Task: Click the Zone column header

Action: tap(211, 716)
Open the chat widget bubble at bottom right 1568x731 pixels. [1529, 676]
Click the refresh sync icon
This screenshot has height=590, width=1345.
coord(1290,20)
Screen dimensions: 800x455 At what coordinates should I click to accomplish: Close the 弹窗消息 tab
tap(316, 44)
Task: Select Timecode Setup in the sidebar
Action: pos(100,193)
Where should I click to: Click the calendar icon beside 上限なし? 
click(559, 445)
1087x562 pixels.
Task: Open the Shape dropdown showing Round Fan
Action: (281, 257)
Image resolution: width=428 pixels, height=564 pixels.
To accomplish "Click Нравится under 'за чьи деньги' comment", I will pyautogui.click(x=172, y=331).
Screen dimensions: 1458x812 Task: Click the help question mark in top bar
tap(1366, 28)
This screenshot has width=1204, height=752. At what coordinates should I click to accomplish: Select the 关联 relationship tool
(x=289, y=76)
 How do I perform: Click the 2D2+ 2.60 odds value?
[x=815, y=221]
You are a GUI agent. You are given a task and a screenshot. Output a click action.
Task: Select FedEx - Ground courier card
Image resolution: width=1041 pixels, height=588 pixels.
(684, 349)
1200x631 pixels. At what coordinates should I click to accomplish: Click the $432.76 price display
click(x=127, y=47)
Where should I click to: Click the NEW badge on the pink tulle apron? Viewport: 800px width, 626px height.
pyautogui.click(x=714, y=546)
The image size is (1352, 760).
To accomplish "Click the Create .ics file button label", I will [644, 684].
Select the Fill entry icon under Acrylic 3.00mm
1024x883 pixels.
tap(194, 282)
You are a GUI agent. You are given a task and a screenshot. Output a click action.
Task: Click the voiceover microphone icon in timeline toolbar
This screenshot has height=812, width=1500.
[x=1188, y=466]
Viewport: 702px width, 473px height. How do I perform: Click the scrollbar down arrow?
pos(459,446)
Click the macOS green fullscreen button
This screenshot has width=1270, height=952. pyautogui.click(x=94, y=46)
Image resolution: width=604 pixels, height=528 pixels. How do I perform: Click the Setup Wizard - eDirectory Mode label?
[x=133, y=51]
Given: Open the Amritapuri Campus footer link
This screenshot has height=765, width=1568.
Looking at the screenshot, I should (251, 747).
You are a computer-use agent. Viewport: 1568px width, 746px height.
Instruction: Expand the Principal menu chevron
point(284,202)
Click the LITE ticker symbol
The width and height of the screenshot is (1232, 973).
────────
• **Problem statement**
Retype the entries beginning at the line that contains "This screenshot has width=1204, height=752." and continuing through the end of the entries, reproducing each line precisely.

• **Full response**
This screenshot has width=1204, height=752. At what coordinates should I click to accomplish: Select the 关联 relationship tool
(x=289, y=76)
 How do I perform: Click the 2D2+ 2.60 odds value?
[x=815, y=221]
You are a GUI agent. You are given a task and a screenshot. Output a click action.
Task: Select FedEx - Ground courier card
Image resolution: width=1041 pixels, height=588 pixels.
(684, 349)
1200x631 pixels. At what coordinates should I click to accomplish: Click the $432.76 price display
click(x=127, y=47)
Where should I click to: Click the NEW badge on the pink tulle apron? Viewport: 800px width, 626px height.
pyautogui.click(x=714, y=546)
The image size is (1352, 760).
To accomplish "Click the Create .ics file button label", I will [644, 684].
Select the Fill entry icon under Acrylic 3.00mm
1024x883 pixels.
tap(194, 282)
You are a GUI agent. You are given a task and a screenshot. Output a click action.
Task: Click the voiceover microphone icon in timeline toolbar
This screenshot has height=812, width=1500.
[x=1188, y=466]
Viewport: 702px width, 473px height. How do I perform: Click the scrollbar down arrow?
pos(459,446)
Click the macOS green fullscreen button
This screenshot has width=1270, height=952. pyautogui.click(x=94, y=46)
Image resolution: width=604 pixels, height=528 pixels. How do I perform: Click the Setup Wizard - eDirectory Mode label?
[x=133, y=51]
Given: Open the Amritapuri Campus footer link
This screenshot has height=765, width=1568.
Looking at the screenshot, I should (251, 747).
You are a computer-use agent. Viewport: 1568px width, 746px height.
Instruction: Expand the Principal menu chevron
point(284,202)
Click the LITE ticker symbol
The width and height of the screenshot is (1232, 973).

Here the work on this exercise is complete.